This article, featuring the Food Integrity Campaign, was originally published here.
HSUS, Other Groups Sue Trump Administration for Speeding up Chicken Slaughter
A coalition including the Humane Society of the United States today sued the Trump administration for allowing chicken slaughterhouses to dial up the breakneck speeds at which they kill birds.
The increase, announced in 2018, allows slaughterhouses that receive a waiver from the administration to increase slaughter speed by 25 percent, to a rate of up to 175 birds per minute—that’s nearly three birds being killed per second. Slaughtering animals at this rate is not only inhumane, it makes working conditions even more dangerous for workers and compromises the safety of the food that Americans put on their table.
When the change was announced, federal regulations already allowed slaughterhouses to kill chickens as fast as 140 birds per minute. At such high speeds, workers struggling to keep up with the rapidly moving slaughter lines grab the birds and slam them into shackles, injuring the animals’ fragile legs. Some birds miss the throat-cutting blade and enter the scalder—a tank of extremely hot water—alive and fully conscious, resulting in a terrible, inhumane death. The fast speeds also jeopardize the food supply, as birds who are treated inhumanely are more likely to be badly bruised or die due to causes other than slaughter, which would make them unfit for consumption under current food safety regulations.
Conditions in slaughterhouses are also brutal for workers who are forced to toil extremely fast, shoulder-to-shoulder, performing repetitive motions in cold, slippery conditions and using dangerous equipment. According to Labor Department data, injury rates for poultry workers are 60 percent higher than the national average for all private industry, and illness rates are more than five times as high. In fact, a recent investigative report found that many of the plants the USDA’s Food Safety and Inspection Service (FSIS) is now allowing to run at faster line speeds have a history of serious accidents, including deaths. And just last month there were fatal worker accidents at two chicken slaughterhouses operating at increased speeds.
The agency knows fully well the pitfalls of operating slaughter lines at these lightning speeds. In 2014, under the Obama administration, FSIS considered a similar increase and decided not to implement it after concerns were raised by animal protection groups and worker safety organizations. Unfortunately, under the Trump administration, the same agency chose to sweep these concerns under the rug and did an about-face.
Our lawsuit, filed with a coalition that includes Animal Outlook, Mercy for Animals, Government Accountability Project and Marin Humane, questions the agency’s failure to adequately explain this about-face, and argues that before making its decision, the FSIS failed to provide Americans with advance notice, as is required under law, and the opportunity to comment on the change. It also argues that the agency, in implementing this change, didn’t comply with federal law that requires it to consider the environmental impacts of its decision.
What is also alarming is that this is not the first time that the administration has acted to deregulate animal slaughter—last year, FSIS finalized a federal rule that allows some pig slaughterhouses to operate without any limits on the speeds at which they kill pigs. It also turned critical duties related to inspections over to company employees, who are under enormous pressure and vulnerable to firing if they flag problems.
We cannot allow this pattern of deregulating animal slaughter to continue. Most animals raised on factory farms already suffer immensely during their short lives. Chickens used for meat are genetically manipulated to grow at an unnaturally fast rate, are crowded into barren warehouses, and when they reach slaughter weight at approximately six weeks of age, they are violently caught by the legs and shoved into tightly packed cages to be trucked to slaughter. During transport, many birds die from extreme temperatures and the trauma experienced during catching and crating. The least we can do is not further exacerbate the suffering they already endure at the end of life.
With this lawsuit our coalition is putting the Trump administration on notice: the American public is watching and will not stand for increased cruelty in the food supply chain. Increasingly, consumers are demanding that animals raised for food be treated more humanely, and food corporations are responding to that demand by implementing their own animal welfare reforms. We will not allow our government, working to please a few greedy outliers in the food industry who care only about fattening their bottom lines, to buck that trend.

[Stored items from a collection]
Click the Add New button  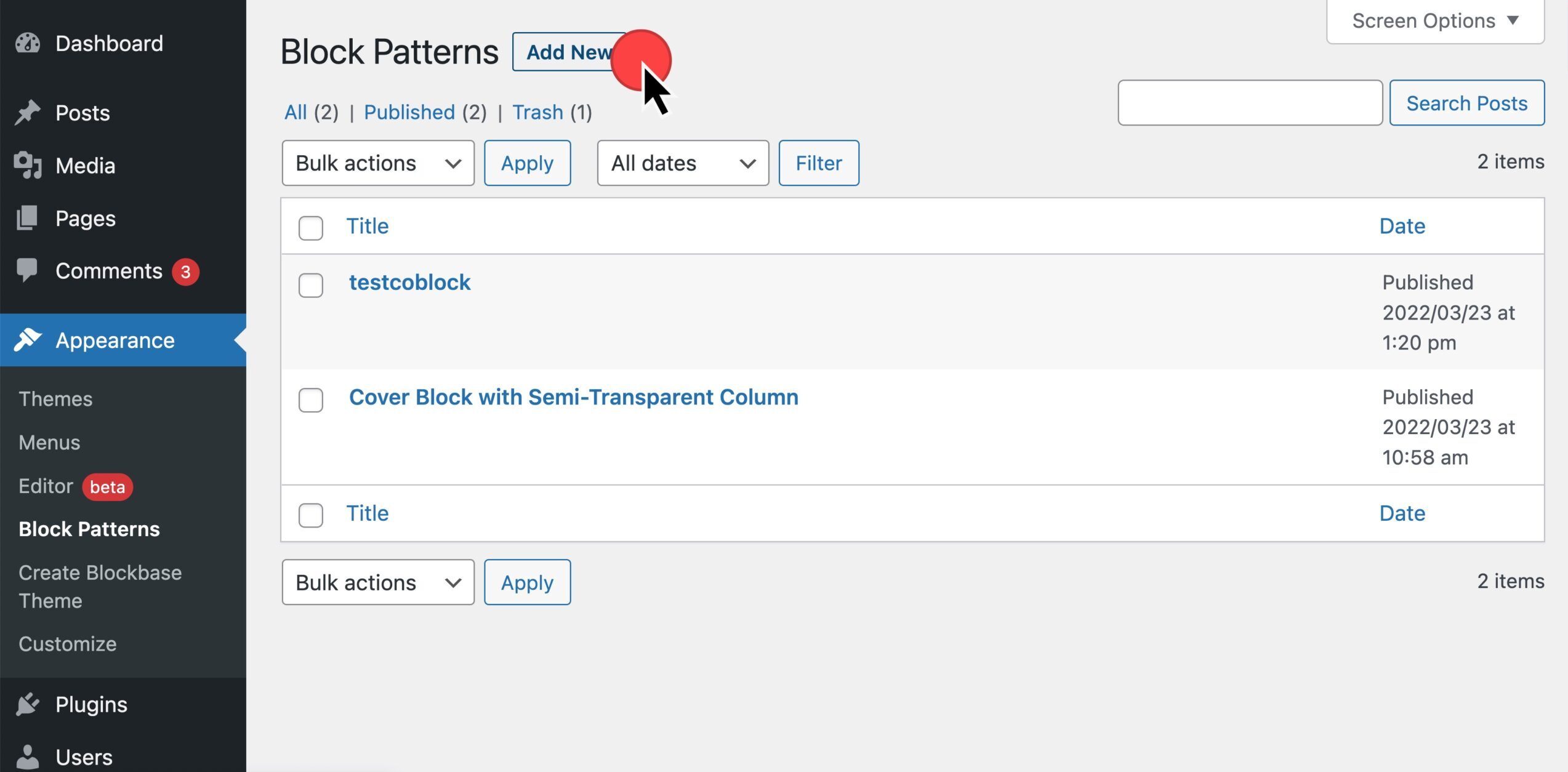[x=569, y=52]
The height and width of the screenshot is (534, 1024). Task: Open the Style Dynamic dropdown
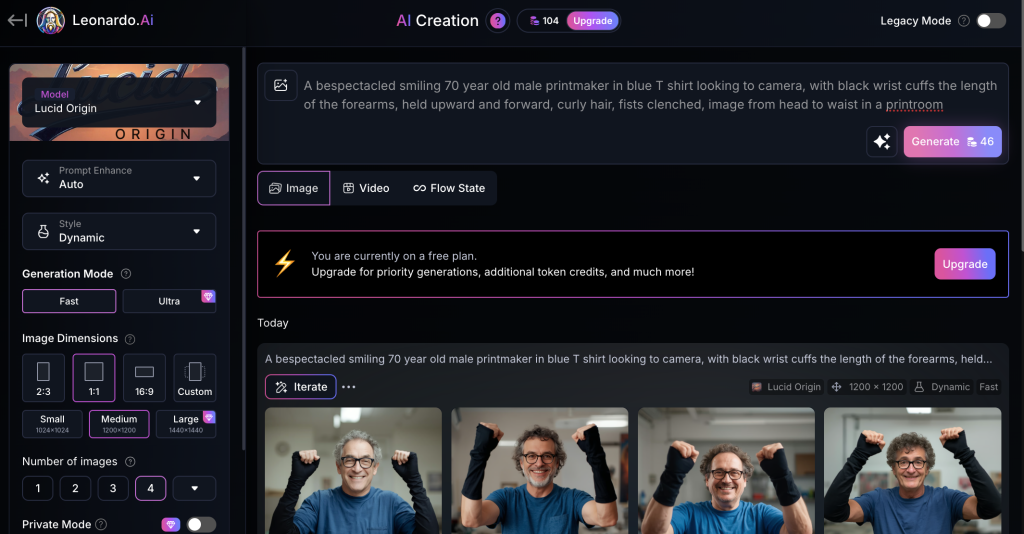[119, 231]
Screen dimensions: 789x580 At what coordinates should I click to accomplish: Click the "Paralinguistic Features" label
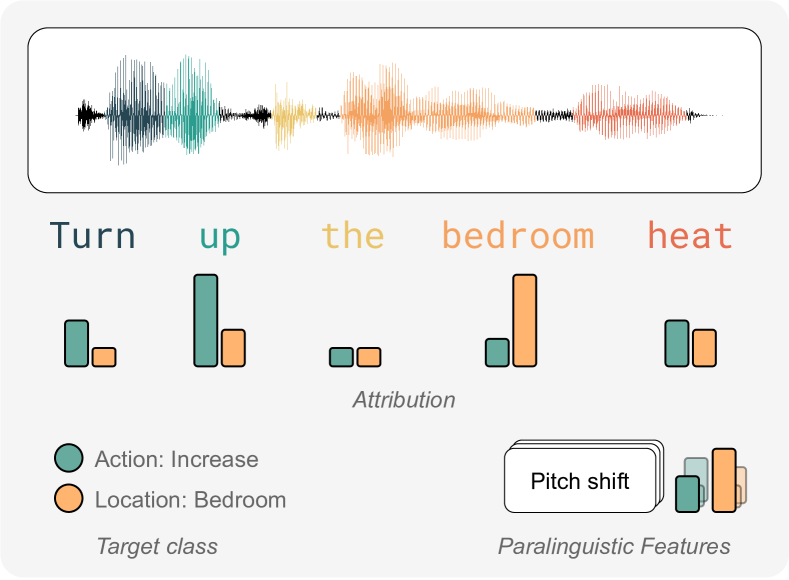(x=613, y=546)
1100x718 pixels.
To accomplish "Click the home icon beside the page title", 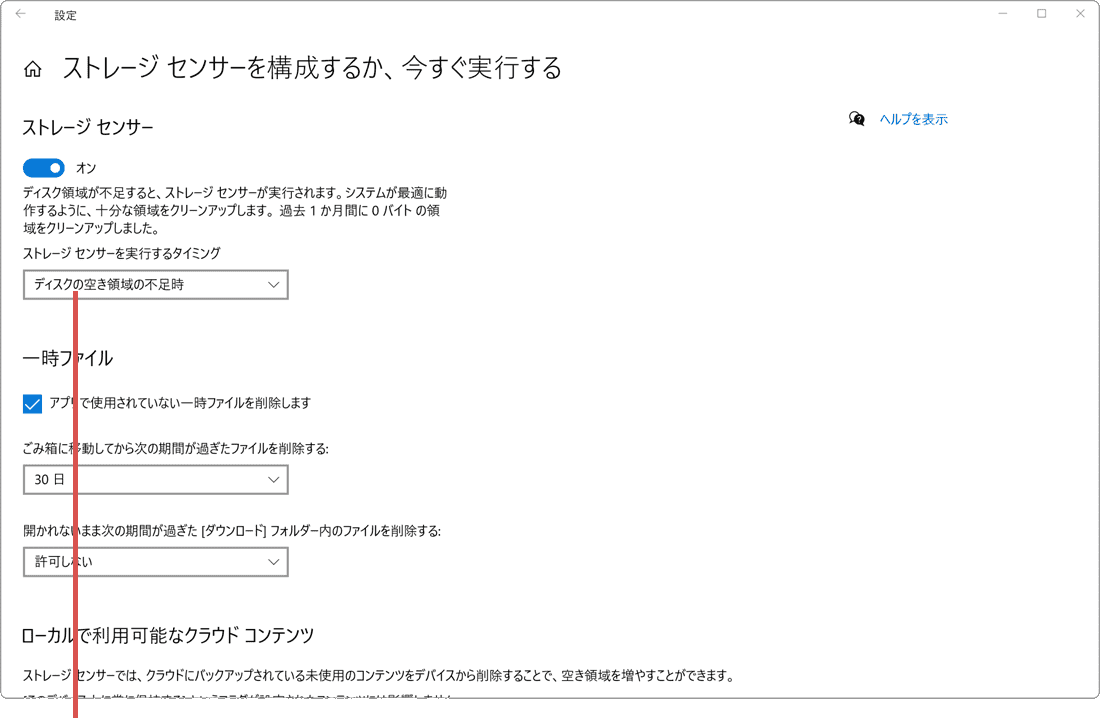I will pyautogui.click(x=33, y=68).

- Study questions
(a) Using the article on the chicken slaughter lawsuit, decide whether each statement agrees with it, and quote the deciding words: (i) The change announced in 2018 lets slaughterhouses with a waiver reach up to 175 birds per minute. (ii) In 2014 FSIS put a similar increase into effect. (iii) Injury rates for poultry workers are more than five times the national average for all private industry.
(b) Reproduce the part of the article on the chicken slaughter lawsuit that begins at the words "HSUS, Other Groups" and stops after the words "they kill birds.".

- Answers provided
(a)
(i) Yes: "to increase slaughter speed by 25 percent, to a rate of up to 175 birds per minute"
(ii) No: "FSIS considered a similar increase and decided not to implement it"
(iii) No: "injury rates for poultry workers are 60 percent higher than the national average for all private industry, and illness rates are more than five times as high"

(b)
HSUS, Other Groups Sue Trump Administration for Speeding up Chicken Slaughter
A coalition including the Humane Society of the United States today sued the Trump administration for allowing chicken slaughterhouses to dial up the breakneck speeds at which they kill birds.